◆ **THE TASK**
For each line in the material below that holds "will", copy that line.

━━━━━ THE DATA ━━━━━

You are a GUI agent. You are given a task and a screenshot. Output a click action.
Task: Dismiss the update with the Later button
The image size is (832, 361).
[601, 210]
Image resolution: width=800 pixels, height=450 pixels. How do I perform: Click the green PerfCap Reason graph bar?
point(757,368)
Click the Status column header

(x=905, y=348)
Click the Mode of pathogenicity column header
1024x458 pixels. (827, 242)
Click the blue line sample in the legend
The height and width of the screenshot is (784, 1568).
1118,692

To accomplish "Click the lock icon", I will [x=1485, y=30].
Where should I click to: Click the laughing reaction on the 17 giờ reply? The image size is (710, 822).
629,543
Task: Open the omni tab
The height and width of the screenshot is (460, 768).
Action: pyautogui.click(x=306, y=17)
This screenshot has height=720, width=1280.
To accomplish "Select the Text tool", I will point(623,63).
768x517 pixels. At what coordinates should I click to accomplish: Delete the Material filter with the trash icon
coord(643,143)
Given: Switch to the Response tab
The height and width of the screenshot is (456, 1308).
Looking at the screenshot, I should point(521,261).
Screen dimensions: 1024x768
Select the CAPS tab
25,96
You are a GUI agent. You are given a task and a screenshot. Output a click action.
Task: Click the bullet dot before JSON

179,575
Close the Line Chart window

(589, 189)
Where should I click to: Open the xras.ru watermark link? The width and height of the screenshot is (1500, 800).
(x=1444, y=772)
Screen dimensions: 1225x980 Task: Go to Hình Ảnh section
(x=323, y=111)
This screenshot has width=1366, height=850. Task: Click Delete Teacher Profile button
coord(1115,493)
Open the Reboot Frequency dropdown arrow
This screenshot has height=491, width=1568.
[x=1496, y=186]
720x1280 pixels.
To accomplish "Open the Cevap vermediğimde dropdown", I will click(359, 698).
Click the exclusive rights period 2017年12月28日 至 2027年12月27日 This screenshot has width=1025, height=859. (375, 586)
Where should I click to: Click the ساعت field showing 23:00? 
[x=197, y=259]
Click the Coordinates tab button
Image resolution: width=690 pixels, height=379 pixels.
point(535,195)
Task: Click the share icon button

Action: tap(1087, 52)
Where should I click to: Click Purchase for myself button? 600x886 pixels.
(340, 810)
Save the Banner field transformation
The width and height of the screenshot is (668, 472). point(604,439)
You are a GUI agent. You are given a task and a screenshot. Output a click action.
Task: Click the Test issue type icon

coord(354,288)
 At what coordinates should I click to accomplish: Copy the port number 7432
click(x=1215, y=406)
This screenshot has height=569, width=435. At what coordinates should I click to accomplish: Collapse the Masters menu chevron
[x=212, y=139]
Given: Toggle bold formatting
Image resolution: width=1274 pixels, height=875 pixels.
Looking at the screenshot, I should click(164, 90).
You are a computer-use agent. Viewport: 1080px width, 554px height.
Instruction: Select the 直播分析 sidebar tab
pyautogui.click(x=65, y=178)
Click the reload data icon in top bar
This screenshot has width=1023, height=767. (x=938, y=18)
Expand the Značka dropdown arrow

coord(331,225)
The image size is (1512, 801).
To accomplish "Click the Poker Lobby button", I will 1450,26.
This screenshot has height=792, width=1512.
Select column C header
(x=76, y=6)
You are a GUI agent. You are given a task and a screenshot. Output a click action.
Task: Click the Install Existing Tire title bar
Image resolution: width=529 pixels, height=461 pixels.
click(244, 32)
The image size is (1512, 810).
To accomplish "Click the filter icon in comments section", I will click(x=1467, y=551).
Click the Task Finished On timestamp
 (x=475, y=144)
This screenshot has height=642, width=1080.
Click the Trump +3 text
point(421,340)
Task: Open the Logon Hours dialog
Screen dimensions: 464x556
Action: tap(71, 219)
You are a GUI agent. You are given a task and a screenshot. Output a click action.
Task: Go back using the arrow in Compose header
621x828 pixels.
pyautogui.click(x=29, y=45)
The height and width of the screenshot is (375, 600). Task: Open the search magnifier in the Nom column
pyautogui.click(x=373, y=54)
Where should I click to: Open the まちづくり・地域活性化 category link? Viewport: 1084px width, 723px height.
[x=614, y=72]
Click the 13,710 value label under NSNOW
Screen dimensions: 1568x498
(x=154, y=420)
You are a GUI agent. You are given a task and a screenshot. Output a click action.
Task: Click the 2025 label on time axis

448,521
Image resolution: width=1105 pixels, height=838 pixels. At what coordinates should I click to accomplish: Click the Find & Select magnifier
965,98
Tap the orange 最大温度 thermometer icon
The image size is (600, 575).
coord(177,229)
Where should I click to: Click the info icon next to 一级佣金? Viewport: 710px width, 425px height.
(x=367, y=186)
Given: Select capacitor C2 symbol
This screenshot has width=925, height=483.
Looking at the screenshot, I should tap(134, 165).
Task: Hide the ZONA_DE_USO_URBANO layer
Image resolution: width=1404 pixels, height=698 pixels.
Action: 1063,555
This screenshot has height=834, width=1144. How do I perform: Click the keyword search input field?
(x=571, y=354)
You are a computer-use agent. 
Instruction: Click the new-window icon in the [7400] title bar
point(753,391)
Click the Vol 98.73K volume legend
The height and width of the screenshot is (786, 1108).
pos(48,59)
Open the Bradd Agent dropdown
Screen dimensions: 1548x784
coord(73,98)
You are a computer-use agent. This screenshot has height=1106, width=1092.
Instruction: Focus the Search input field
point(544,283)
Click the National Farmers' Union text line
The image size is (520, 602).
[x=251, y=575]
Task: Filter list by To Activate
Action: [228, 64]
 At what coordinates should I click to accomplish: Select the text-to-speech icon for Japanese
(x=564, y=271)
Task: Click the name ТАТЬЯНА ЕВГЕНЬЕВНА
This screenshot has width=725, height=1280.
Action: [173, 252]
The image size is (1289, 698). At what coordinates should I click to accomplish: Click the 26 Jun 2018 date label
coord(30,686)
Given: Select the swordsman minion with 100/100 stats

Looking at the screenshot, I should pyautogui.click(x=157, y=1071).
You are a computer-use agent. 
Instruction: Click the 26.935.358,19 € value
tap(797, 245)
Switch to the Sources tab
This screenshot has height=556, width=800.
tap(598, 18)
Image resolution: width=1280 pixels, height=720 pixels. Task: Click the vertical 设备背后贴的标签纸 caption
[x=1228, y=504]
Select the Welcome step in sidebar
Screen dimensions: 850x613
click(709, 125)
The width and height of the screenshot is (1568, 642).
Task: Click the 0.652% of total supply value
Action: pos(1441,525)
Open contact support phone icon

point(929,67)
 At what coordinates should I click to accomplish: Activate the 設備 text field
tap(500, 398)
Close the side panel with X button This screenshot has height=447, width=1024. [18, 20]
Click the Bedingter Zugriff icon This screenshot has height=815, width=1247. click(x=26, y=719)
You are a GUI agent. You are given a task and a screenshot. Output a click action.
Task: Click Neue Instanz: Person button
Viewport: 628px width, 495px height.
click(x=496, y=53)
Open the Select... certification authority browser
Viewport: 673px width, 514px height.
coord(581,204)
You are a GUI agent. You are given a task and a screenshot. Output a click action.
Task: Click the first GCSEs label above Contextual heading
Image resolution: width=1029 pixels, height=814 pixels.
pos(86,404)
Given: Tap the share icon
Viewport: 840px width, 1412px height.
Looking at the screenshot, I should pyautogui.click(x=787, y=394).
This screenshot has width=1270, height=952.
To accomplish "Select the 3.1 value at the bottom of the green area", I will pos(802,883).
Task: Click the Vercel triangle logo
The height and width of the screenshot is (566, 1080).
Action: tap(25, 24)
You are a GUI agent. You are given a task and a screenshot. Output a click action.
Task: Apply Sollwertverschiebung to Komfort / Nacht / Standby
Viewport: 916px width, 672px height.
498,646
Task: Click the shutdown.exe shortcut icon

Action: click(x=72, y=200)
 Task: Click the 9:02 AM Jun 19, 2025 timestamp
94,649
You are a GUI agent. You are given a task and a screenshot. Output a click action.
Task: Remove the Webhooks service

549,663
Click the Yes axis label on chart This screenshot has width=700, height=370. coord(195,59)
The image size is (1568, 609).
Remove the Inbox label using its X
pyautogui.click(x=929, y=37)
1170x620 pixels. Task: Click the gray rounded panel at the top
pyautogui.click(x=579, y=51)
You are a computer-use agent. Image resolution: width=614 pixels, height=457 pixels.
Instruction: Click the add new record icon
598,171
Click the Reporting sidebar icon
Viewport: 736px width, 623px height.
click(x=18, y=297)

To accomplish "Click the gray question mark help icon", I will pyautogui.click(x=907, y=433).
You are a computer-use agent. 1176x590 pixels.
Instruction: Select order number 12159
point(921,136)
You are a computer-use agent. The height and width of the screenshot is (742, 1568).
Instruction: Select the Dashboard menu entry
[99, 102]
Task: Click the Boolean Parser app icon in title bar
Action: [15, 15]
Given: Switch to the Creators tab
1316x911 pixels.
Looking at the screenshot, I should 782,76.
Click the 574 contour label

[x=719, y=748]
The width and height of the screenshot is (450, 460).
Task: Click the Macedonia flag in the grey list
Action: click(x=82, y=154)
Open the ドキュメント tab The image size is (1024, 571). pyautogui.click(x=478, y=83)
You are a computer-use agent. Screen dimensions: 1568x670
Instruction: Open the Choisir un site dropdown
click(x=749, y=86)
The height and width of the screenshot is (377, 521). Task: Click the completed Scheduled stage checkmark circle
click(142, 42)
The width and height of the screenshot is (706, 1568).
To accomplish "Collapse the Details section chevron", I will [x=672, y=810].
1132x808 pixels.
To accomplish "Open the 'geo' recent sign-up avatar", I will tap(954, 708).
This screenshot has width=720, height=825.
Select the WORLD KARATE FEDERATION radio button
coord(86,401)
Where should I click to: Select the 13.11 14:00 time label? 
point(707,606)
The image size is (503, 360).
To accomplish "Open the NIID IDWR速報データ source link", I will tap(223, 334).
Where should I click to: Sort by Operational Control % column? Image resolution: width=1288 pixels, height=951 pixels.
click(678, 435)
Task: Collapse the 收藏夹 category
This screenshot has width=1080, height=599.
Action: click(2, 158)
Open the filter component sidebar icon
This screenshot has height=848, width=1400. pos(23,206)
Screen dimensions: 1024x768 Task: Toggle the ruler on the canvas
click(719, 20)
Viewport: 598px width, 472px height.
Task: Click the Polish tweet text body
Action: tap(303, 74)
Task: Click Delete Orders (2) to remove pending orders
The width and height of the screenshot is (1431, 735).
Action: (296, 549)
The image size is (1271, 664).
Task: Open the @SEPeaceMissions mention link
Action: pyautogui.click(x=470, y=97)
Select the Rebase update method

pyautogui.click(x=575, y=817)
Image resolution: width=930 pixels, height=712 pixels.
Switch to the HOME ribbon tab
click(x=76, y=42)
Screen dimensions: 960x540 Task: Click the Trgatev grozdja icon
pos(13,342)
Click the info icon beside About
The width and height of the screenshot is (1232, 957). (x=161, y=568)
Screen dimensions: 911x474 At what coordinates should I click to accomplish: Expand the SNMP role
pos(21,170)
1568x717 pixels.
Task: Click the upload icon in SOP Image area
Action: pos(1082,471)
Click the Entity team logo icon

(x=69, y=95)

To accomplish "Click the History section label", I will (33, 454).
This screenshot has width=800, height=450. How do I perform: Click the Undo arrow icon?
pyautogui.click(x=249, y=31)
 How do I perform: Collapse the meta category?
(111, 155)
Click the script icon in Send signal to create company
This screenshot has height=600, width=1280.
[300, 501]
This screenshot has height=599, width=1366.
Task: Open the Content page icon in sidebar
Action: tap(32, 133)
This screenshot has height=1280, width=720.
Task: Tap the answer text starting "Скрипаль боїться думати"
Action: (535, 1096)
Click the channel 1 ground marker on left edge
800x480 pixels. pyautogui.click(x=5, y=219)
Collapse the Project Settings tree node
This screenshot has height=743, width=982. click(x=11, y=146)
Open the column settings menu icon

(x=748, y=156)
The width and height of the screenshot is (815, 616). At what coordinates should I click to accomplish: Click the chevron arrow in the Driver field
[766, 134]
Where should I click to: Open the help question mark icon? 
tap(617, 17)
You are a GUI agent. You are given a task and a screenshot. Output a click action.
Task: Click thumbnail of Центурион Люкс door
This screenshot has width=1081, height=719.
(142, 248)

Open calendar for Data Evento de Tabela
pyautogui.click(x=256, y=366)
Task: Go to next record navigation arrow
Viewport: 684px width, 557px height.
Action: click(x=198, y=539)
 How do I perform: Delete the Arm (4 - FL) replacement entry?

━━━━━

◆ **WRITTEN SOLUTION**
To accomplish "Click the lock icon", I will [x=1485, y=30].
To accomplish "Select the Text tool", I will point(623,63).
To accomplish "Open the Cevap vermediğimde dropdown", I will click(359, 698).
To accomplish "Click the Poker Lobby button", I will 1450,26.
To accomplish "Click the filter icon in comments section", I will click(x=1467, y=551).
To accomplish "Select the 3.1 value at the bottom of the green area", I will pos(802,883).
To accomplish "Click the gray question mark help icon", I will pyautogui.click(x=907, y=433).
To accomplish "Collapse the Details section chevron", I will [x=672, y=810].
To accomplish "Open the 'geo' recent sign-up avatar", I will tap(954, 708).
To accomplish "Open the NIID IDWR速報データ source link", I will tap(223, 334).
To accomplish "Click the History section label", I will (33, 454).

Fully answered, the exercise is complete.